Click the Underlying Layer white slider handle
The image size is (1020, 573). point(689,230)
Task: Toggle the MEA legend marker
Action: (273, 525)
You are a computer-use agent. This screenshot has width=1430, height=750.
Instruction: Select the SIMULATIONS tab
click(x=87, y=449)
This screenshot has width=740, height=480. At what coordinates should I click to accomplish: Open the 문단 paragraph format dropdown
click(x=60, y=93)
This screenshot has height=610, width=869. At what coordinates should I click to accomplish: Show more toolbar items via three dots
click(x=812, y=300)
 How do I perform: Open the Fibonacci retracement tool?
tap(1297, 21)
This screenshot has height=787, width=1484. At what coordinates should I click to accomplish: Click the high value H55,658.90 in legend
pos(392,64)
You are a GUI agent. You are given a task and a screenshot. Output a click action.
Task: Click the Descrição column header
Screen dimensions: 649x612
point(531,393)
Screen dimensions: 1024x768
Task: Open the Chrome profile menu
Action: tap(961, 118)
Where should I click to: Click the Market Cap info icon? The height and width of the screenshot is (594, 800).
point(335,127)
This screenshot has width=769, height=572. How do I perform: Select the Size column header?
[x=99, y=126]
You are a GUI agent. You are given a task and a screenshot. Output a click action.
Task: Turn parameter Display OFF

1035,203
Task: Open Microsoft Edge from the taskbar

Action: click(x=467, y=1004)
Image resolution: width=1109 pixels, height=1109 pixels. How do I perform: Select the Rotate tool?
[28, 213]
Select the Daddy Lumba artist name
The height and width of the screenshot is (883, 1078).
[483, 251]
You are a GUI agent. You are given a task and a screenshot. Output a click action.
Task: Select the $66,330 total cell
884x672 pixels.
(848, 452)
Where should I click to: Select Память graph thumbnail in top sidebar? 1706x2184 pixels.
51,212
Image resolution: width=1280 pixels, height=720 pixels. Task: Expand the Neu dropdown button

## AIM OF THE TASK
Your reply must repeat the records above exactly and in full.

## ANSWER SECTION
Click the Underlying Layer white slider handle
The image size is (1020, 573). point(689,230)
Task: Toggle the MEA legend marker
Action: (273, 525)
You are a computer-use agent. This screenshot has width=1430, height=750.
Instruction: Select the SIMULATIONS tab
click(x=87, y=449)
This screenshot has width=740, height=480. At what coordinates should I click to accomplish: Open the 문단 paragraph format dropdown
click(x=60, y=93)
This screenshot has height=610, width=869. At what coordinates should I click to accomplish: Show more toolbar items via three dots
click(x=812, y=300)
 How do I perform: Open the Fibonacci retracement tool?
tap(1297, 21)
This screenshot has height=787, width=1484. At what coordinates should I click to accomplish: Click the high value H55,658.90 in legend
pos(392,64)
You are a GUI agent. You are given a task and a screenshot. Output a click action.
Task: Click the Descrição column header
Screen dimensions: 649x612
point(531,393)
Screen dimensions: 1024x768
Task: Open the Chrome profile menu
Action: tap(961, 118)
Where should I click to: Click the Market Cap info icon? The height and width of the screenshot is (594, 800).
point(335,127)
This screenshot has width=769, height=572. How do I perform: Select the Size column header?
[x=99, y=126]
You are a GUI agent. You are given a task and a screenshot. Output a click action.
Task: Turn parameter Display OFF

1035,203
Task: Open Microsoft Edge from the taskbar

Action: click(x=467, y=1004)
Image resolution: width=1109 pixels, height=1109 pixels. How do I perform: Select the Rotate tool?
[28, 213]
Select the Daddy Lumba artist name
The height and width of the screenshot is (883, 1078).
[483, 251]
You are a GUI agent. You are given a task and a screenshot. Output a click action.
Task: Select the $66,330 total cell
884x672 pixels.
(848, 452)
Where should I click to: Select Память graph thumbnail in top sidebar? 1706x2184 pixels.
51,212
Image resolution: width=1280 pixels, height=720 pixels. Task: Expand the Neu dropdown button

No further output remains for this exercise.